With a growing population, survival itself has once again become dependent upon technology. Now the fundamentalists are caught between the rock of their own beliefs and the hard place of group and individual survival. Compromise becomes a necessity, yet the Zealots are not compromisers.

Recommended for Bova fans and for anyone else who enjoys tales of planetary exploration and moral dilemmas.

-Arthur W. Jordin
14 of 15 people found the following review helpful
Science fiction in the classic style 16 Aug 2002
By mrliteral - Published on Amazon.com
Format:Hardcover
Although he has been around for a while and I have read a lot of science fiction, this is only the second Ben Bova novel I have read, the first being one of his stories for teenagers. What I found with Jupiter is that Bova is a decent author, well-deserving of his longetivity in the genre.

Bova's late 21st Century Earth is an unpleasant place dominated by the New Morality, a futuristic spin-off of the Moral Majority. Protagonist Grant Archer is a religious man who is used as a pawn of the New Morality in its efforts to spy on the Jovian explorers. Archer is sent to a space station above Jupiter and quickly learns there are mysterious goings-on, and as the story develops, he gets more and more involved with these happenings himself, until finally he must go on a high-risk exploration of the big planet itself.
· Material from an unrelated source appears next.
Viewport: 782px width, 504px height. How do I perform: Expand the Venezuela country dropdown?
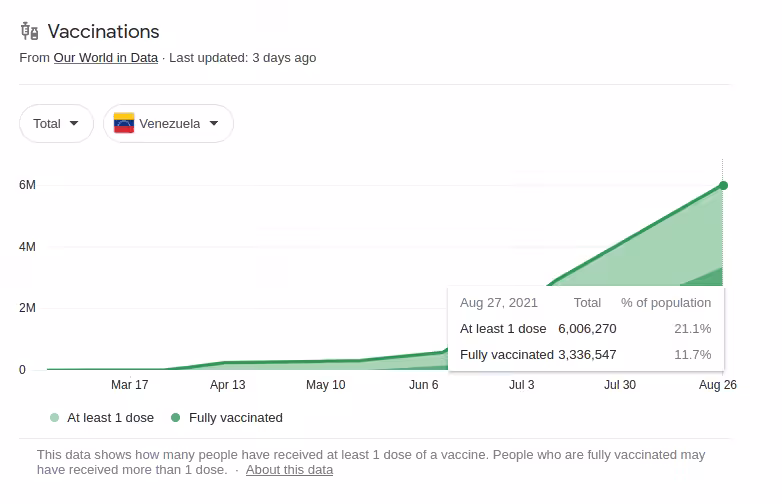168,124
I say that this novel is in the classic style of science fiction because it is reminiscent of such sci-fi giants as Asimov and Clarke. Science and scientific exploration are the most important things, and plot and character are next on the list. Nonetheless, although his characters are not all that well developed, they are not one-dimensional. Archer, in particular, is a conflicted individual, torn between the New Morality who he often agrees with and offers his only chance to go home to his wife and his own feelings that the Jovian explorers are doing a necessary thing.

I recommend this book for fans of hard science fiction, in particular, fans of classic hard science fiction. This book fits well into this genre and will not disappoint those readers.
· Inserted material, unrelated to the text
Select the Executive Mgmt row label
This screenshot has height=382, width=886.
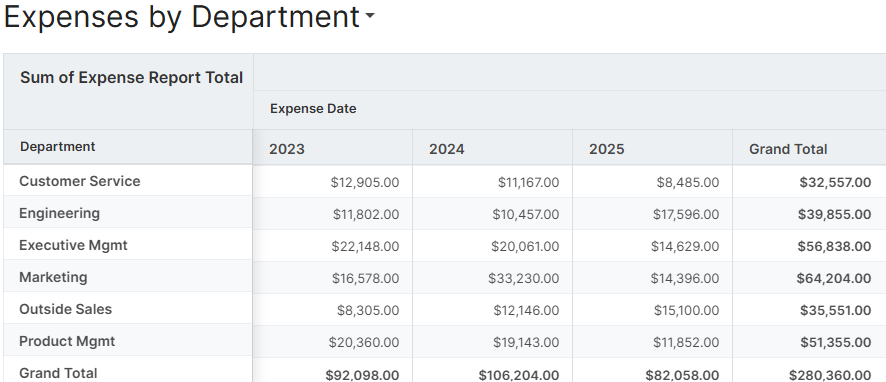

9 of 10 people found the following review helpful
I thought I'd never say this about a Ben Bova book, but WOW! 17 May 2001
By HerOdyssey - Published on Amazon.com
Format:Hardcover
Yes, I've been forced to change my tone about the author of Jupiter because of this book. Normally, I spend my time rolling my eyes and groaning in disgust at the blatant chauvinism and unending technobabble of previous novels by Ben Bova. I'm a big Sci-fi fan, and no matter what everyone says, his books are formulaic by all standards.
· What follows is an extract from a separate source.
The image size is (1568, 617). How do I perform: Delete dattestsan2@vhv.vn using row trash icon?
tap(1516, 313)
HOWEVER... Jupiter is another story. I often call reading a new book by Ben Bova punishment, but this time I had to eat my words. I LOVED THIS BOOK!!! I thought it was the sort of sci-fi that I think should be done more often, where the reader is left with thoughts and questions and where their imaginations are challenged.

Without spoiling it, (although as I read through several of the other reviews, I shouldn't be too concerned about that since they've already spoiled part of it), I must state that my favourite character in this book, is Leviathan. I believe this story is a wonderful dance of two EXTREMELY DIFFERENT characters with almost everything else in common, a sense of wonder, exploration, defiance of rules, and most important, an insatiable curiosity and goodness.

As my friend said who also read this book... unlike most other alien encounter tales, this one allows for mutual ignorance and misunderstanding between human and alien, yet have a positive and fruitful encounter, without overdoing the whole 'first contact' concept, which is often indeed abused by other authors.

Ben Bova -- My personal message to you is, KEEP THIS UP. I loved Sheena, the dolphins, Dr. Wo, the whole thing from beginning to end, and you even gave the whole chauvinistic thing a bit of a rest (even tho occasional yet acceptable levels of it appeared on occasion to remind us this was indeed Ben Bova writing this novel)!

To other readers: His previous fans might find this book annoying, which is fine. To anyone else who may enjoy a flight of imagination, read Jupiter.